PROBLEM DESCRIPTION - Take the data from its first line. Print each line exactly until the line containing "Given: Open Sketch from the Dock" has been printed too.
(AVAILABLE DATA Opens)
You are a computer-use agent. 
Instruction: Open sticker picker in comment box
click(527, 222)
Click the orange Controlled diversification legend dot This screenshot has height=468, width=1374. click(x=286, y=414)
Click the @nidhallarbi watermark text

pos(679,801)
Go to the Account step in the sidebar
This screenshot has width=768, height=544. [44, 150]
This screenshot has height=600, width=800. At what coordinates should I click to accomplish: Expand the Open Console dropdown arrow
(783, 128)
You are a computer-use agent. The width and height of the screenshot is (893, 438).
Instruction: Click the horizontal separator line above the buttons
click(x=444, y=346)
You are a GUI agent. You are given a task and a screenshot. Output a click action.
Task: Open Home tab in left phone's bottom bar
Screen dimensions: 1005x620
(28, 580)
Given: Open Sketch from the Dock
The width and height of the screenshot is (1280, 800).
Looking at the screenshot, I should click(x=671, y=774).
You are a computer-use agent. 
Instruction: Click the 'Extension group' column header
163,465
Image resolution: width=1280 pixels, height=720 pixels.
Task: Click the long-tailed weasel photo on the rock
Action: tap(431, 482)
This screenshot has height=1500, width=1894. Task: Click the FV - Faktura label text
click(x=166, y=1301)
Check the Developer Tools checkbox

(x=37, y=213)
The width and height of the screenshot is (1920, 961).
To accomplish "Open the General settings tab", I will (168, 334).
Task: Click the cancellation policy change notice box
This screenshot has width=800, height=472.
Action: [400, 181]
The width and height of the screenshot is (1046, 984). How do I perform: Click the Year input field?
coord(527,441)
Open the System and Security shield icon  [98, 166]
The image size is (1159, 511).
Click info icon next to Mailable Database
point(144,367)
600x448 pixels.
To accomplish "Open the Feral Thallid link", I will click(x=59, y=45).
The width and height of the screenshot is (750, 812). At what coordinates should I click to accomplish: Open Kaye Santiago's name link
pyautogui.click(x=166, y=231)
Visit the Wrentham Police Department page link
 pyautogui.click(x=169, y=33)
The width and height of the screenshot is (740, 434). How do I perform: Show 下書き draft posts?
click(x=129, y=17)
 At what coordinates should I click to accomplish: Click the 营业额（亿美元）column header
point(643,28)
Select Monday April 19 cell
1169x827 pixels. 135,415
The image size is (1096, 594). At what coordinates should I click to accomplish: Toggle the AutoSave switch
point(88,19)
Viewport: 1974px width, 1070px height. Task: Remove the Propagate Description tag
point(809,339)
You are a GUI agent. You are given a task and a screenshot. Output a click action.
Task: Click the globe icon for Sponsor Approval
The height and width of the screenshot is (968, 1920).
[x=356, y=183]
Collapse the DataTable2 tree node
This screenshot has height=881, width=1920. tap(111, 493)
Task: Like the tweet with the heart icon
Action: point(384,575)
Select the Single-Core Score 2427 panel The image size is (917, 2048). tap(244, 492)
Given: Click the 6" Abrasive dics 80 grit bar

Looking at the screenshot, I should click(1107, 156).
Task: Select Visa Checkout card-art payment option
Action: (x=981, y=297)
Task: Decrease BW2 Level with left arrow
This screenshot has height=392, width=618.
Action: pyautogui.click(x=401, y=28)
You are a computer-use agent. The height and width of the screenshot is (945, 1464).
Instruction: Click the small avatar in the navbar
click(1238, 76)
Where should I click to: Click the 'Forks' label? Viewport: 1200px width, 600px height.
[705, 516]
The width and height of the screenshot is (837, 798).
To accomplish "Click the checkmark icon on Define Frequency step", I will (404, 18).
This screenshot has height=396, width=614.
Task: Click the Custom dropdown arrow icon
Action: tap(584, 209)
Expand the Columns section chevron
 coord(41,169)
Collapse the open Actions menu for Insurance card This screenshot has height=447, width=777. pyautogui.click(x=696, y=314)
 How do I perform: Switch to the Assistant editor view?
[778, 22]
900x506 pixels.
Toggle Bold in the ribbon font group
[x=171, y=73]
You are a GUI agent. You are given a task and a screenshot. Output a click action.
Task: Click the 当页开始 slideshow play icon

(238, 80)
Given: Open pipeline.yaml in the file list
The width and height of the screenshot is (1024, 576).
(AVAILABLE DATA Closes)
TASK SOLUTION -
You are a computer-use agent. 
Instruction: Open sticker picker in comment box
click(527, 222)
Click the orange Controlled diversification legend dot This screenshot has height=468, width=1374. click(x=286, y=414)
Click the @nidhallarbi watermark text

pos(679,801)
Go to the Account step in the sidebar
This screenshot has width=768, height=544. [44, 150]
This screenshot has height=600, width=800. At what coordinates should I click to accomplish: Expand the Open Console dropdown arrow
(783, 128)
You are a computer-use agent. The width and height of the screenshot is (893, 438).
Instruction: Click the horizontal separator line above the buttons
click(x=444, y=346)
You are a GUI agent. You are given a task and a screenshot. Output a click action.
Task: Open Home tab in left phone's bottom bar
Screen dimensions: 1005x620
(28, 580)
Given: Open Sketch from the Dock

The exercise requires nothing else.